To Tony Williams the selfish Saints fan that got in the middle of what should have been a cool exchange. Bengals tight end Jermaine Gresham scored his 2nd receiving touchdown in the midst of the Bengals 27-10 rout of the Saints in the Superdome on Sunday. Gresham tried to toss the ball to Christa Barrett a Bengals fan formerly from Versailles, Kentucky now living in the Big Easy. Williams elbowed Barrett out of the way and snatched the ball Gresham was trying to toss Barrett’s way then sat tone deaf as Barrett pleaded for the ball. Williams claimed he didn’t intend to elbow Barrett and was getting the ball for his grandson but instead came off looking like a chauvinistic self-centered asshole.

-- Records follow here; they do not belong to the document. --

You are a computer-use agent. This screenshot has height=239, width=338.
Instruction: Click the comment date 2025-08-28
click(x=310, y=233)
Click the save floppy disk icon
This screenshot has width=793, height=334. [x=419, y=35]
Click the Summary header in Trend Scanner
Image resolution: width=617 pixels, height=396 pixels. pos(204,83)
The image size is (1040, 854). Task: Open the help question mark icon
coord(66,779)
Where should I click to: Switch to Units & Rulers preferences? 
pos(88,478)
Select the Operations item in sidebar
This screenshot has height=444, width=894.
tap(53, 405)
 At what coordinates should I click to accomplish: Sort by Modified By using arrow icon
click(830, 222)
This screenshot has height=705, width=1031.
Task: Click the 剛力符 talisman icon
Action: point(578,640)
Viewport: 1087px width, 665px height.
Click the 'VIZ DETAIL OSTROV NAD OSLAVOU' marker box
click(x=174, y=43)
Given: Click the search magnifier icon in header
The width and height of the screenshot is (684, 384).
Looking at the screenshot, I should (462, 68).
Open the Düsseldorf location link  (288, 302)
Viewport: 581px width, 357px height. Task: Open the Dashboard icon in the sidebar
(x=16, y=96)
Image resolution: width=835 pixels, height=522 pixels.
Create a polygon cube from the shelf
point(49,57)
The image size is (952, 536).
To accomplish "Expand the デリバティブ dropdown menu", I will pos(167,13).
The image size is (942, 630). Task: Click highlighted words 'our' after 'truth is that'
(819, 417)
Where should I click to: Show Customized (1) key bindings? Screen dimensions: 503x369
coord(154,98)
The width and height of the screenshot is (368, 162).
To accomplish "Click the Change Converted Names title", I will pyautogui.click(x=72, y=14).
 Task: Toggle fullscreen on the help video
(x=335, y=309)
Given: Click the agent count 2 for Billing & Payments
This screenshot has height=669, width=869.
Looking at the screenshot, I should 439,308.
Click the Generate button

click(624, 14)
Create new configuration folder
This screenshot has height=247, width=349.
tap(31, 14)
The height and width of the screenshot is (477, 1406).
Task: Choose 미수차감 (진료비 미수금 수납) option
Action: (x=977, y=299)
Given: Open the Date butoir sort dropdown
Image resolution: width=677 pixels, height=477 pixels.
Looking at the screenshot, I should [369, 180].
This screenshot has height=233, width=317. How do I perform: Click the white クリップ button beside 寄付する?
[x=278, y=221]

The story does have a happy ending as not only the Saints gave Barrett a ball which she would donate to the Cincinnati Children’s hospital but Gresham autographed another ball and gave it to Barrett.

Quick Hits

I love the 24 hours of hoops going on today. You can guarantee that Hawai’i will be in the mix for that super late/super early game

Why is my fantasy team crumbling?

Bad week for the Mannings Eli looks like a boob in Gotham and Peyton has a horrid day in St. Louis

After much ado about the Bengals looking bad in primetime, they bounce back whip the Saints and are back in first

Will seven wins take the NFC South while there could be as many as four teams winning ten and sitting home?

I think the MVP voters got it right with Kershaw and Trout

The less you mention to me how horrible my picks were this week the better off you are...

Why do the pundits want Cincy to jettison Johnny Cueto so bad?

My beloved Bearcats tried to give it away but they bounced East Carolina and not only are bowl eligible for the 8th time in 9 years but still has an outside shot at taking conference.

My alma mater Mt. Healthy is shooting for its first ever regional title as they take on Cincinnati LaSalle at 12-0 the Fighting Owls are having their best season ever and I’ll be there to watch them hopefully take the next step to the State Semis!